While 597 passed out at the Police Public Safety Training School at Pwalugu in the Talensi District in the Upper East Region, 435 passed out at the Koforidua Police Training School in the New Juaben municipality in the Eastern Region.
The Director-General of Police in charge of Operations, Commissioner of Police (COP) Dr George Akuffo Dampare, and COP Ms Rose Bio Atinga were the reviewing officers at the passing out parades in Koforidua and Pwalugu, respectively.
The recruits underwent six months of training in criminal law, criminal procedure, law of evidence, criminal investigations, professional ethics and community policing.
Other areas covered during the training were weapon handling, practical police duties, physical training and environmental cleanliness.
Addressing the graduands in Koforidua, COP Dr Dampare urged them to work hard and be professional in the discharge of their duties.
That, he said, would help disabuse the minds of the public of the negative perceptions it had of the Police Service.

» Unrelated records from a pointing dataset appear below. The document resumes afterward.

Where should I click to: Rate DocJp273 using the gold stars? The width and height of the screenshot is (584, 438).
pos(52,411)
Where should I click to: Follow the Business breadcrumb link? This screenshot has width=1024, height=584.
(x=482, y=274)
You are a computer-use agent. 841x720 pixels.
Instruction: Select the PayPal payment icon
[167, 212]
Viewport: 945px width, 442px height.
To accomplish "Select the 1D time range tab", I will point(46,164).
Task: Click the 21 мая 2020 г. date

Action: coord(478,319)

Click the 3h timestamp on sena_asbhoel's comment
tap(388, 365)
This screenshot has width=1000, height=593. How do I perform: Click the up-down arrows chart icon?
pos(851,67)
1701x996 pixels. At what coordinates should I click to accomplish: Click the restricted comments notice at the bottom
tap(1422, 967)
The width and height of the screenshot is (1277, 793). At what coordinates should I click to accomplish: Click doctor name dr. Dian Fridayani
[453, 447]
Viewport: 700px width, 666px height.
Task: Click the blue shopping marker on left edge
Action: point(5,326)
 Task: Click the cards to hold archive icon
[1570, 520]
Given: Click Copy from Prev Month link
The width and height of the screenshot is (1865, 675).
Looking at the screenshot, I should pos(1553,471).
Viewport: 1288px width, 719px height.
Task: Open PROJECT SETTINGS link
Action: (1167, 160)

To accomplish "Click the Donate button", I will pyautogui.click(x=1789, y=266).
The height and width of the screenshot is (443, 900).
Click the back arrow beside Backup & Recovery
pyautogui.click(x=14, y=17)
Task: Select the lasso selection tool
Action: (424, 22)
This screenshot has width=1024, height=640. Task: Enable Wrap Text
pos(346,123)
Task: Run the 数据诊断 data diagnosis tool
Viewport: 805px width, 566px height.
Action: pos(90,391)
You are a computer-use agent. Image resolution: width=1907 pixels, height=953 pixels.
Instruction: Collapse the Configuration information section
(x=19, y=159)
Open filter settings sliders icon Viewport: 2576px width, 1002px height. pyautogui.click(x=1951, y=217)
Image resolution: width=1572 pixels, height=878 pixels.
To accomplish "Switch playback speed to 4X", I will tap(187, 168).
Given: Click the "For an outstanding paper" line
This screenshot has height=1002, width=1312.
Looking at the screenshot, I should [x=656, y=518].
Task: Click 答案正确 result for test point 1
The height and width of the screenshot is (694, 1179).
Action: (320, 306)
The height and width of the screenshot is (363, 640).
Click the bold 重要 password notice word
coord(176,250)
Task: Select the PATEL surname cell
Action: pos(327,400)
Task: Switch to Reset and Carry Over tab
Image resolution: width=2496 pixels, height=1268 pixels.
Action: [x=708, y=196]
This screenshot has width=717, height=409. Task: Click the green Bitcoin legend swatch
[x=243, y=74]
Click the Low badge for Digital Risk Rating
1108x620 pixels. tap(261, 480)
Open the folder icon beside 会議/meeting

“You must not do anything that will tarnish the image of the Police Service. As you all know, it takes a lot of sacrifice and continuous learning for a person to become better in whatever he or she does. Therefore, you must sacrifice your time and effort to help lift the image of the service high,” he advised.
The Police Administration, he said, had put in place measures to ensure that the Police Service became one of the top 10 police services in the world.
At Pwalugu, COP Ms Atinga reminded the new recruits about the challenges they would face when they started work, which meant they would be required to apply their knowledge and skills, including using their discretion, in the discharge of their duties.
“Let me again remind you that over 80 percent of police professional activities are based on the use of discretion, and any improper usage of discretion brings one into direct conflict with the law and disciplinary enquiry,” she said.
She said the Police Service was carrying out a transformation agenda with the vision to becoming a world-class police service, capable of delivering to international standards.
She said in line with that, the administration was implementing various policies and interventions in the areas of reform and restructuring, with the view to improving the skills, competencies and professionalism of personnel.
Ms Atinga, therefore, cautioned policemen against “laziness, drunkenness, extortion and untoward behaviour towards members of the public”.
“I wish to reiterate that any act of commission or ommission tends to soil the image of the Police Service and that will not be tolerated,” she warned.
The Upper East Regional Minister, Mr Rockson Bukari, urged the recruits to help the country resolve challenges such as fertiliser smuggling, armed robbery, mob action, indiscipline on the roads, chieftaincy and land conflicts.
“These rising crime and lawlessness can lead to deaths, while they make governance difficult due to their negative impact on the economy, public safety and security,” he added.